The sit-in drew a plethora of media attention, which, in turn, prompted the administration to take action.
In October 1973, the Penn Women's Center was officially opened.
But while the demands were met, there was still much left to be changed when DiLapi was appointed director of the Women's Center in 1985. Sitting on the porch of the women's center, located squarely in the middle of Locust Walk, DiLapi remembers a time when the atmosphere felt intimidating for many women on campus.
"Locust Walk used to be all fraternities," she says. "The men would sit outside the frats and rate women as they walked down the walk... fraternities were also the scene of a lot of harassment." Many women, she says, were forced to seek alternative, and sometimes unsafe, routes in order to avoid the Walk.
In response to this, there was a call to diversify Locust Walk -- many frats were kicked off campus and University buildings opened up in their place. The women's center was moved from Houston Hall to its current location -- a former fraternity.

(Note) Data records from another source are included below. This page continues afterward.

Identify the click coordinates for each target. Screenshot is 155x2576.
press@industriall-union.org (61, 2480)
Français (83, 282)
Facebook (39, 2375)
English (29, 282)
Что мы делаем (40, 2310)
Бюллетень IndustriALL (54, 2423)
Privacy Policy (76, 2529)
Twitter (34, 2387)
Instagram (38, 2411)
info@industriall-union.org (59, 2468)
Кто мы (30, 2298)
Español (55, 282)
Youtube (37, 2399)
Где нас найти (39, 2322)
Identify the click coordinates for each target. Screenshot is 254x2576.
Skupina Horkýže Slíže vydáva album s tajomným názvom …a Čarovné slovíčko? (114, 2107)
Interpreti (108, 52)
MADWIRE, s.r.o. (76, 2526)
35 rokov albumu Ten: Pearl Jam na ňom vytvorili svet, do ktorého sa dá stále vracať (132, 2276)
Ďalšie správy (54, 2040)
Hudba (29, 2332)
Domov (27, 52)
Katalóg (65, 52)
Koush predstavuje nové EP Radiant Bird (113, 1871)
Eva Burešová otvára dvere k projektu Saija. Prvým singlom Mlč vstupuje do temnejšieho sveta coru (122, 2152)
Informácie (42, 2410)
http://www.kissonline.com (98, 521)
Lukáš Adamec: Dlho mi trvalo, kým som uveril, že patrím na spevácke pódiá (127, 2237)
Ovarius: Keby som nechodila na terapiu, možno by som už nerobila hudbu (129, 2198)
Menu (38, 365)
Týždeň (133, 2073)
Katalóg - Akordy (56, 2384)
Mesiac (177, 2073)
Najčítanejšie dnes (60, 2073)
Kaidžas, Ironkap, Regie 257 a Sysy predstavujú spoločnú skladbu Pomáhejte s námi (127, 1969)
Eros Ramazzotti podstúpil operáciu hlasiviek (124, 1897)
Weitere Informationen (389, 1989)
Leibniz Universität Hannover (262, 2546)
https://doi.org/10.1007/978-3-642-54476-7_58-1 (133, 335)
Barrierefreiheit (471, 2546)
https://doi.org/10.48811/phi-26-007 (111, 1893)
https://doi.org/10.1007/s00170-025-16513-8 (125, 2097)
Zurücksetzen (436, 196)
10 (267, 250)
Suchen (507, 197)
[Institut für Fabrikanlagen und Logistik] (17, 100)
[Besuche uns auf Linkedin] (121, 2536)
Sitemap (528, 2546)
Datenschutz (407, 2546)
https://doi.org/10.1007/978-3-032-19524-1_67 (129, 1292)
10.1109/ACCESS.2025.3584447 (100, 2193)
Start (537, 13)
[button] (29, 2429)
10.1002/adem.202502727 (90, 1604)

Today, DiLapi notes, the Walk feels completely different -- diverse and welcoming.
And the women's center "is committed to making anyone feel comfortable to come in," DiLapi adds. "The center is utilized by people of all different political, racial backgrounds."
It has also widely served men.
"You do things good for women, and they happen for men, too," she says.
"The women's center saved my life," says Nursing doctoral student Erme Maula, who utilized the center as an undergraduate as well. "It was a safe place to address things I couldn't talk about anywhere else."
As a graduate student, Maula continues to utilize the services at the center, but is also giving back to other women as a sexual health educator.
Recently, she conducted a safe-sex workshop at the center. "The center provided a safe space to talk about these issues," she says, adding that "we handed out dildos and condoms -- it was very hands-on."
Even today, as the center has evolved and expanded in many ways, DiLapi laments that "unfortunately, the issue of violence against women still continues."
This is particularly troubling, as it creates a barrier to education, she adds.
"Women should be able to come here and not worry about sexual violence or harassment," DiLapi says. "Our role is to support women and help them heal."